Feature: Exciting future ahead for Mixed Doubles

  • Mixed Doubles curling is becoming an increasingly popular discipline around the world Photo: WCF/Alina Pavlyuchik

These are important times for Mixed Doubles, the exciting new version of curling that features just two players - one female and one male - in a fast-moving version of the game.

The eighth World Mixed Doubles Curling Championship has recently concluded in Sochi, with the Hungarian duo of Zsolt Kiss and Dorottya Palancsa winning (for the second time) - rather than a team from one of curling's powerhouse nations.

The next big stepping stone for Mixed Doubles Curling comes at the beginning of June, when the International Olympic Committee's (IOC) event specialists will decide whether to elevate it onto the Olympic programme.

In such momentous times, World Curling has taken a close look at Mixed Doubles, through the eyes of two people who have watched more Mixed Doubles Curling than most - World Curling TV (WCTV) commentators Sara Carlsson and Sander Roelvaag, and Calgary Winter Club former President Brenda Rogers, where a successful grass-roots programme has been recruiting newcomers to the sport for over three years.

WCTV commentators Sara Carlsson and Sander Roelvaag Photo: WCF/Richard Gray
Sara is a former world champion in her own right - although she concedes she has only managed to come second in the Swedish Mixed Doubles Championship so far.

She has commentated all four times that WCTV has covered the World Mixed Doubles Curling Championship live. On it's progress over the years, she said: "You're getting more teams with really good players. These teams have really put so much effort into it - they have developed tactics and the shot-making is better too. They're not just playing the freeze all the time, but more developed tactics by the team with hammer, keeping it more open and playing more run-backs and spreading things apart a bit more."

She continued: "That means that something happens. Four years ago you would have a freeze, then a freeze, a freeze and then a guard and that would be your score of one point. That would be the call, but it's more interesting now with teams playing different shots, giving different scenarios. Now ends are not going to end up pretty much the same all the time."
Sander, himself a multi-medallist in curling, including gold for his native Norway at the 2015 World University Games, shares Sara's enthusiasm for how the game is developing.

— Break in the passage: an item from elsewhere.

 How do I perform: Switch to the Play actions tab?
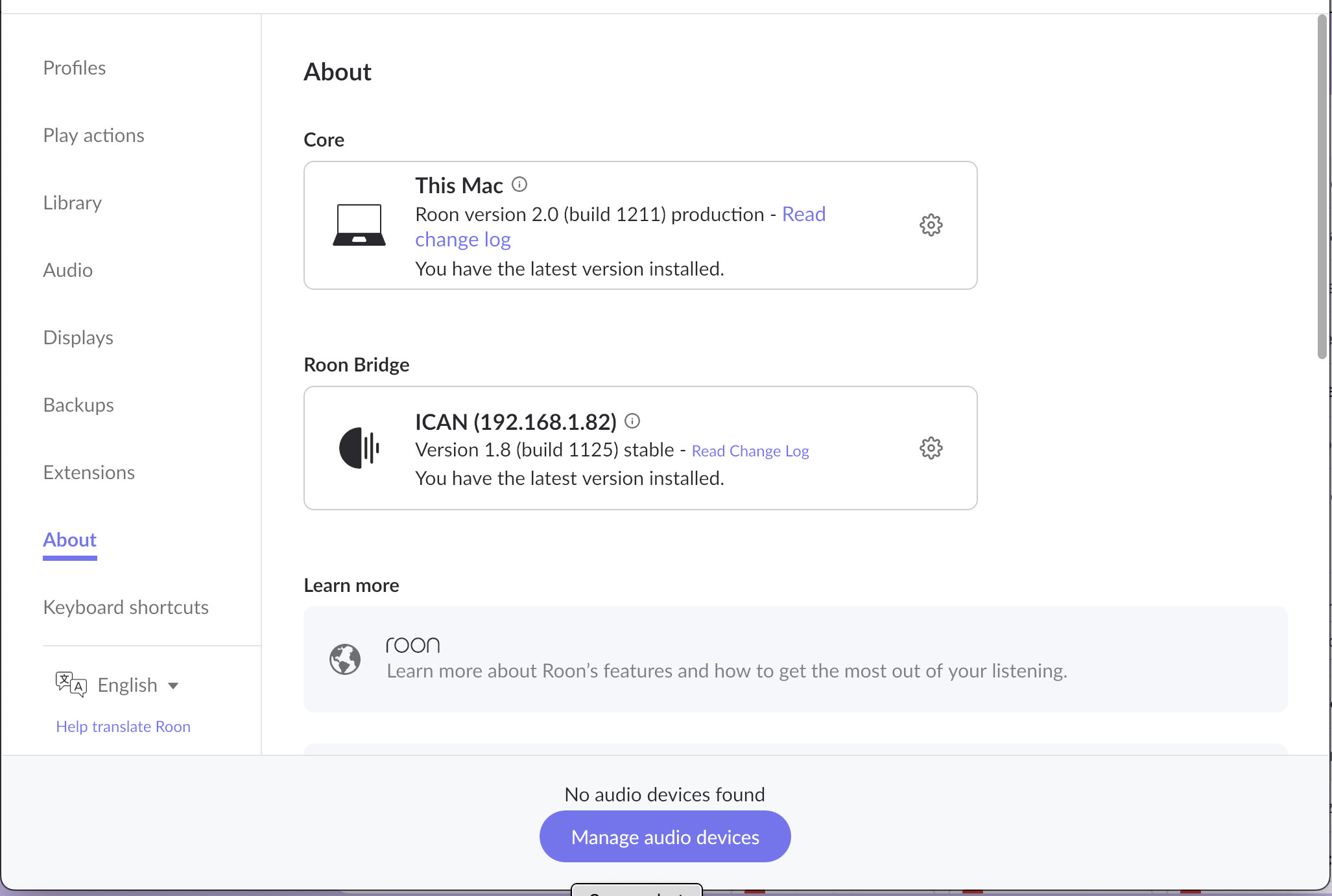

He said: "I like Mixed Doubles - it's a lot of fun and you get a lot of action right away."

He added: "I'd like to see more and more higher quality players at the World Mixed Doubles and I think Olympic participation is crucial for that."

There are many ways that Mixed Doubles can be developed, and not surprisingly, Sara and Sander have ideas about that too.

Sara made a telling point when she said: "Good ice is crucial to Mixed Doubles curling. If you are going to have tricky ice and no sweepers and only two players then it's going to be so hard to produce good curling. The teams were really loving the ice in Sochi which made a huge difference to the quality of the games."

She also said: "I would love if it was a bit more interesting from the spectators' point of view. Now, you don't know who's shot, you don't hear anything. A shot is made and there is no reaction so you won't know until an end is over who's good or bad. You could use technology to show who's shot stone, or overhead cameras. Different things have been discussed - we just need to be trying something that makes it different."

They were both aware of the experiments used at a trial event during the World Junior Championships earlier in the season, which involved lights, music, synchronised deliveries and other innovations, under the supervision of WCF Vice-President Hugh Millikin.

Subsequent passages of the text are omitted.